最速の「クロール」泳法が見つかった! ロボットに泳がせてみたら…

S字かI字か、論争に決着
東京工業大学 プロフィール
水泳ロボット実際の水泳選手の身体形状を詳細にコピーしたSWUMANOIDは、全身の関節が動いてリアルな泳ぎを再現!

それによると「S字」はより少ないパワーで推進力が得られるため、効率が重要になる400m以上の中長距離種目に有利だが、効率より絶対的なスピードが求められる50~100mの短距離種目では直線的に水をかく「I字」が有利になる。

この違いは、それぞれの泳法で水をかく手の周囲に発生する渦からも裏付けられるという。

「S字」の場合は、掌を返した時に発生する渦が瞬間的に大きな揚力(浮き上がる力)となっていることがわかった。

一方、「I字」の場合、掌の両面で発生する渦が抗力(進む力)を生んでいる。

……こうした渦の発生がクロールの推進力メカニズムに大きな影響を及ぼしているという事実は、今回世界で初めて明らかにされたことだ。

今回の結論は、最速を目指すスイマーは「S字」か「I字」かという二者択一ではなく、レースの距離やスイマーの体格・筋力に応じてそれぞれの泳法を使い分けるべきことを示唆している。

「人間の水泳運動は、非定常でたいへん複雑な流体現象ですから、まだまだわからないことが多い。メカニズムのさらなる解明が必要です。今後は、体格、筋力、水泳技術などの個人差を考慮した泳法の研究に取り組むことになるでしょう」

泳ぎのシミュレーションと泳ぐヒューマノイド

水泳のエキスパートが肌身で感じる“感覚”を、実験やシミュレーションで得られる“データ”で誰もが納得する原理やメカニズムとして明らかにしたい。それが中島教授の水泳の研究に対するモチベーションだという。

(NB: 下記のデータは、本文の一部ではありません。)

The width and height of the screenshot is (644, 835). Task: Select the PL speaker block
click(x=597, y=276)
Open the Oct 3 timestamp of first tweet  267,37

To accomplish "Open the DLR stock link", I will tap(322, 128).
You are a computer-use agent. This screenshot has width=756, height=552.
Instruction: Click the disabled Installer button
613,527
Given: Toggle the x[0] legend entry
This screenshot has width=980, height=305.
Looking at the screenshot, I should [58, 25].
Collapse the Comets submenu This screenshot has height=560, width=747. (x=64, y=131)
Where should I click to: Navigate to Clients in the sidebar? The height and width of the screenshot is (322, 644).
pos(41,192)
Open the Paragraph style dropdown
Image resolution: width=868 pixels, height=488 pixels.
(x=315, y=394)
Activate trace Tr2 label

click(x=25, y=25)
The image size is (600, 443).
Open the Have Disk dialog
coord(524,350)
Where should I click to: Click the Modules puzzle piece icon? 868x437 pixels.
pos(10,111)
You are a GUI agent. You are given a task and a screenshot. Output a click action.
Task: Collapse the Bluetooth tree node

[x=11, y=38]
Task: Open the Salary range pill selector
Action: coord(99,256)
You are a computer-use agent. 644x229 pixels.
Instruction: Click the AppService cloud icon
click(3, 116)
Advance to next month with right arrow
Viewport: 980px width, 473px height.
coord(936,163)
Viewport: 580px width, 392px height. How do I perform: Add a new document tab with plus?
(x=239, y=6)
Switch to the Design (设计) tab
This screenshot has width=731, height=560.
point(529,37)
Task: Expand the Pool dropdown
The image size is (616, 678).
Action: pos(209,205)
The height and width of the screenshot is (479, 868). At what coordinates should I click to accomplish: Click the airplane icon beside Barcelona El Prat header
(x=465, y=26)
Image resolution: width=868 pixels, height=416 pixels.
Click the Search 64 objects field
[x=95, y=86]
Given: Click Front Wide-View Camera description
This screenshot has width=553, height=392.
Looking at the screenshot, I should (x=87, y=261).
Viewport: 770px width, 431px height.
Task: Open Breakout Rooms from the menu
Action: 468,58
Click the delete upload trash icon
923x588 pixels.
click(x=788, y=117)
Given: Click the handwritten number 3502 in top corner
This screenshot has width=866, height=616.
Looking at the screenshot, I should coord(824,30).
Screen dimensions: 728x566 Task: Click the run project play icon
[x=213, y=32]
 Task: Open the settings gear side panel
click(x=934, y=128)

「従来から、手だけなど、部分的な研究はありましたが、全身の研究は初めて。これまで誰も取り組んでいない分野だからこそ、それだけ苦労はありますが面白い。

ただ私自身は特に優れたスイマーではありませんので、水泳の研究に取り組み始めた当初から体育系の研究者と一緒にやりたいと思っていました」

そのため中島教授は、日本機械学会だけでなく日本水泳・水中運動学会などに所属し、水泳競技の専門家たちとの交流を深めた。

共同研究者の筑波大学・高木教授も、学生時代に水球選手として活躍し、現在は筑波大学水泳部水球部門監督を務め、男子日本代表チーム監督の実績を持つ泳ぎのエキスパート。

研ぎ澄まされた水泳の感覚を生かして、水泳や水球競技に関わるバイオメカニクスや流体力学分野の実践的な研究を手がけており、まさにこの共同研究にとっての力強いストロークの役割を果たしたと言えるだろう。

そしてその力強いストロークを補強しつつ、安定したフォームで研究のゴールに導いたのが、中島研究室が長年にわたって技術を磨き、進化させてきたシミュレーションモデルと水泳ロボットだった。